I’ve been thinking for awhile about the significance of John the Baptist (as well as the Prophets) preparing the way for Jesus to come. I was reminded of the story of the 70+ disciples being sent out by Jesus and returning with joy. The very first part of the story blew my mind… “Now after this the Lord appointed seventy others, and SENT THEM OUT AHEAD OF HIM, two by two, into every city and place WHERE HE WAS ABOUT TO GO.”Luke‬ ‭10:1‬ ‭AMP‬‬ I’ve read and heard this story several times…how Jesus gave them authority to heal the sick, cast out demons and preach the good news and they came back full of joy.
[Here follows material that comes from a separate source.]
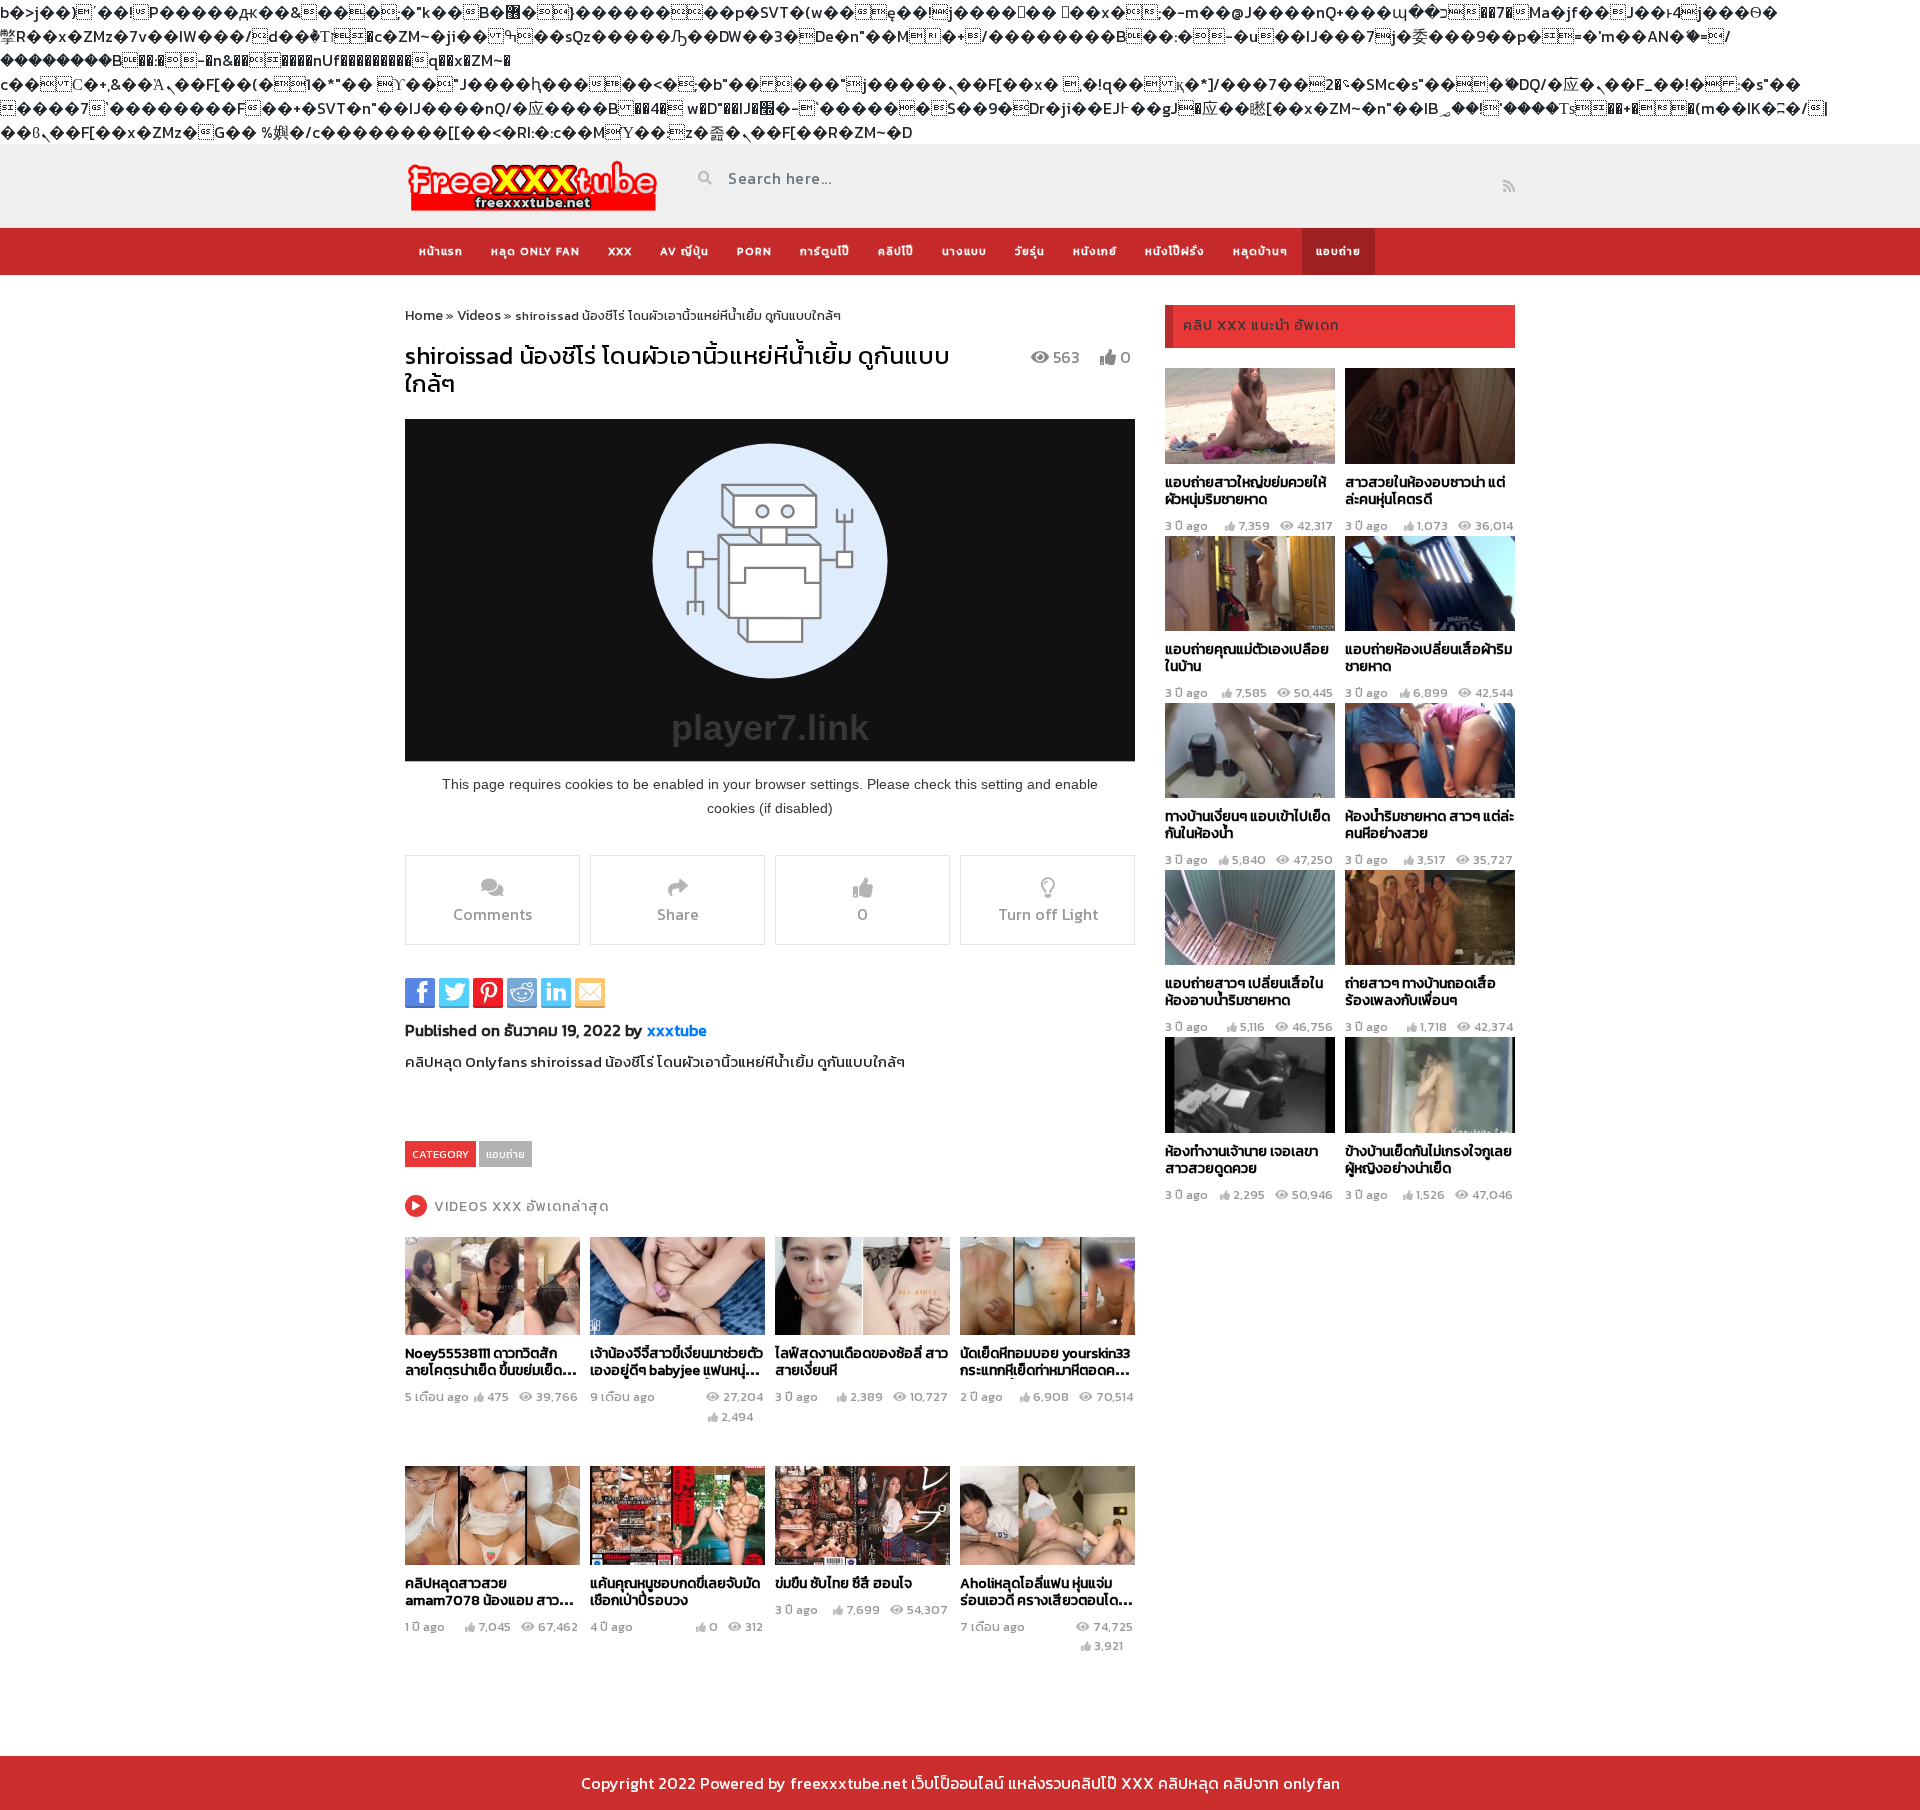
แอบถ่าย (1338, 251)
But here’s the part I didn’t catch…THEY WERE PREPARERS…sent ahead of Jesus to prepare the way for where He would be going. He didn’t just send them there because He wasn’t going to have time to go there Himself…but He sent them for a specific purpose as co-laborers with Him…and even shared His authority with them (He wasn’t a power hungry leader). 😍 The disciples had a significant role to go before Jesus and if you think about it, there are several stories like this where God used people to prepare the way. I’ve been feeling for at least a year now that God is getting ready to raise up a generation as preparers to go before Him and there will be an abundant harvest like we’ve never seen (it’s coming!). As we rolled into 2020 I felt like God was releasing fresh joy into this year. 🤦🏻‍♀️🤪 Well 2020 has been less than joyful from one perspective but here’s the thing…when God is moving and we get to partner with Him and see it…it doesn’t matter what’s going on in the world or our lives…there’s a joy that is unexplainable because it’s found in doing life with Him and seeing how He loves others in personal, tangible ways that brings healing, encouragement and freedom 😍…and you can’t help but be filled with joy and fall more in love with Him. ❤️ I just want to encourage you to keep your eyes on Him…and not on the evil/crazy things that are happening in our world and filling it with fear. Our joy and peace aren’t found in our circumstances but in Him alone. We have to run back to Him and let Him love us (not because of what we “do” or how “good we are” but because He loves us as His creation). And when we know His unconditional love for us, we can’t help but fall in love with Him and let it pour out on others in the same way with a PURITY (no agenda!) that comes from the heart of God and heals our land as we co-labor with Him. ❤️

You’re gonna make it!

His perspective

When we’re the speck in the valley…we can only see what’s around us (a limited view) but if He were to lift us up we would see things from a different perspective…His perspective that sees the possibilities all around us. Don’t get discouraged if you can’t see very far or even what’s around you. He sees it all…what you can’t see and there are things He wants to teach you on the journey as you go where He is taking you. If you’re feeling lost…it’s ok to ask Him to show you what He sees…what is His perspective and what does He want to show you? Even if you can’t see much right now…know that He is fully aware and He has good plans for you. Seasons don’t last forever. 😘

Out of the box

So much truth. It’s easy for me to get rocked by others opinions of me but He’s had me on a journey this last year to know who He says I am and to walk in my identity and value so I’m not easily shaken by what others “think” and I can be who He made me. When you stop living in fear…you start to walk in boldness and confidence of who He made you and that’s when you SHINE! Plus there’s a lot more peace in that place. 🤪😍 #nomorefear #identity

Always in His hand

An unexpected reminder. ❤️ No matter what this life holds, for those who have put their trust in Jesus; nothing can take us out of His hand. “And I give them eternal life, and they will never, ever [by any means] perish; and no one will ever snatch them out of My hand. My Father, who has given them to Me, is greater and mightier than all; and no one is able to snatch them out of the Father’s hand.”